Margin is the percentage of the selling price that is profit. If one thinks they're calculating margin but instead calculates markup, they will think their margin is higher than it actually is.
In our experience the overwhelming majority of food retailers, distributors, wholesalers, and suppliers talk in terms of margin. And it's worth repeating that when someone says "margin" they usually are referring to "margin percent". Markup, on the otherhand, is rarely used in food businesses.
Another advantage of getting in the habit of calculating percent margin is that it invites comparisons of products at different price points and allows you to determine their relative profitability.
The Math of Margin
First determine profit.
If your product costs $2 per unit to make and the selling price $3 per unit, the profit margin is $1.
Price - Cost = Profit
3.00 - 2.00 = 1.00
In the above example, our profit is $1.00.
You may notice that we refer to cost as the amount we pay for something and price as the amount we sell it for. For food product manufacturers, cost is the amount it costs to make one unit of product.
Next determine margin.
To calculate the margin percent, simply divide profit by selling price.
Profit / Price = Margin
1.00 / 3.00 = 0.3333
In the above example, our margin is 33.33%.
Margin % = (Price - Cost) / Price
Remember: calculate profit first (Price - Cost) then divide profit by Price to get Margin %.

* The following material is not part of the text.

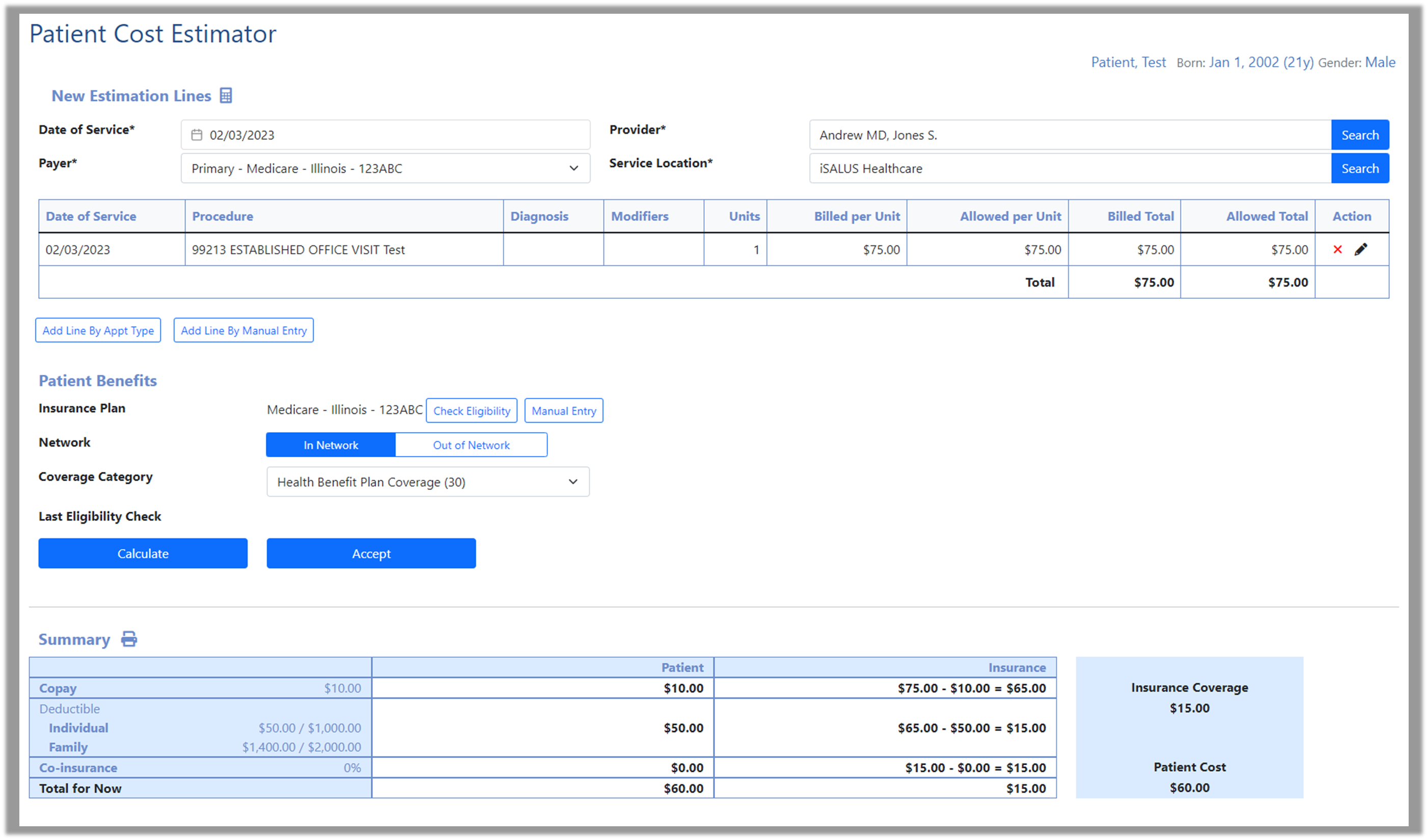Edit the 99213 line with pencil icon
Viewport: 1428px width, 840px height.
pos(1361,249)
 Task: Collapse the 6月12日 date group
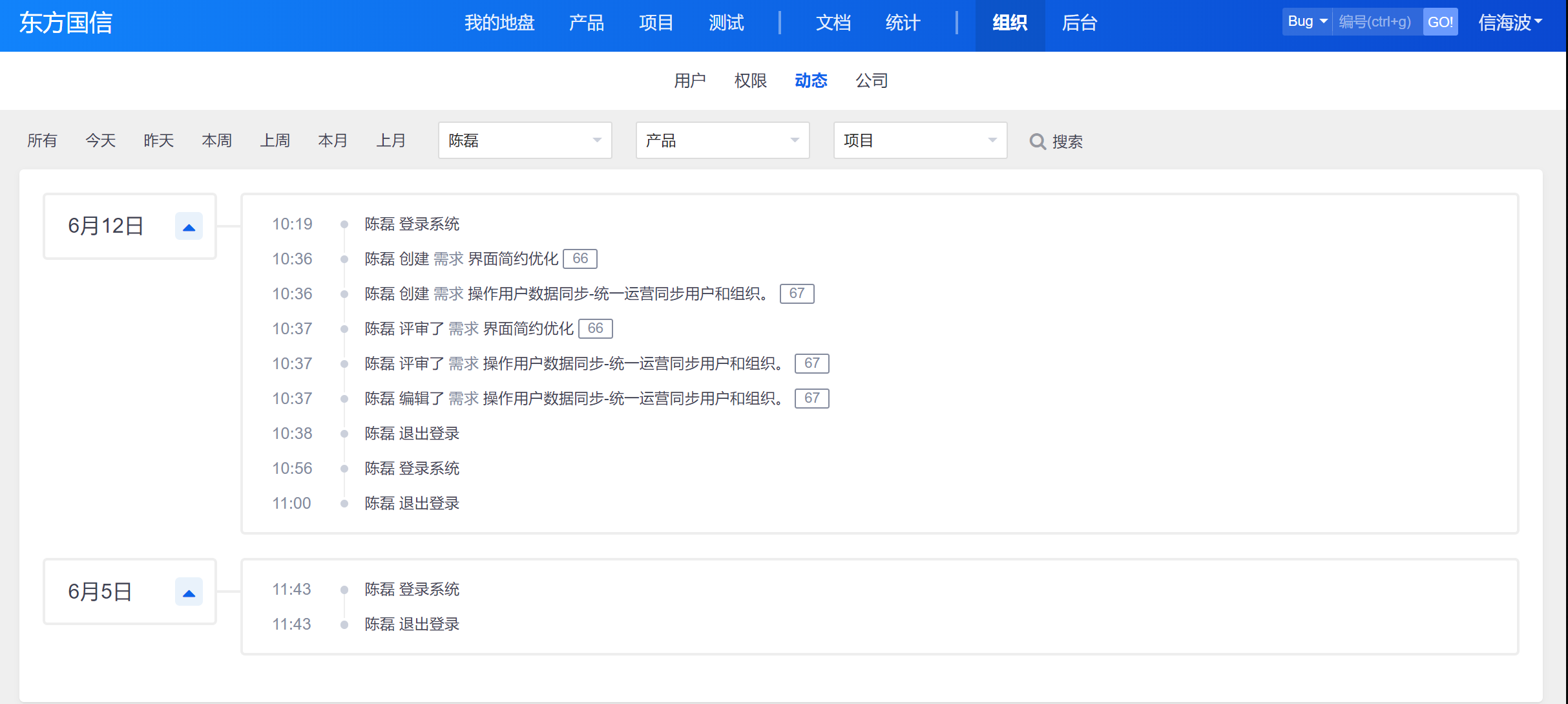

Now that you possess the profound knowledge of how to calculate margin, we'll reiterate its definition:
Margin is the percentage of the selling price that is profit.
Divide by Price Not Cost
Notice that to calculate margin, we divided profit by price, not by cost. If we divided profit by cost we would be calculating markup and that's not what we want. Earlier we stated that confusing margin and markup could cause trouble. That's because if one thinks they're calculating margin but instead calculates markup, they'll likewise think their margin is higher than it actually is. In the above example, if we had incorrectly divided profit by cost (1.00 / 2.00 = 0.50), we would come away thinking our margin is 50% when it is actually only 33.33%.
Worse, if you set prices with a target margin in mind but you mistakenly calculate markup instead, your prices will be lower than they should be to achieve the target margin. For example, if we're targeting a 33.3% margin but calculate it by dividing profit by cost instead, we would set our unit price per unit at 2.66. This would lead us to believe (and possibly tell investors) that our margin is 33.3% instead of the actual margin of 24.81%. The difference can be significant.
Invent a Silly Rhyme
To keep the calculation straight in your mind, you might invent a rhyme so you can remember it later (the sillier it is, the easier it is to remember). Something like "Divide profit by price for a margin that's nice. Divide profit by cost and money will be lost."
Because nearly everyone in the food business uses margin instead of markup, Food Methods advises its clients to do the same. The business decisions you make about pricing and profits should nearly always involve margins and not markup.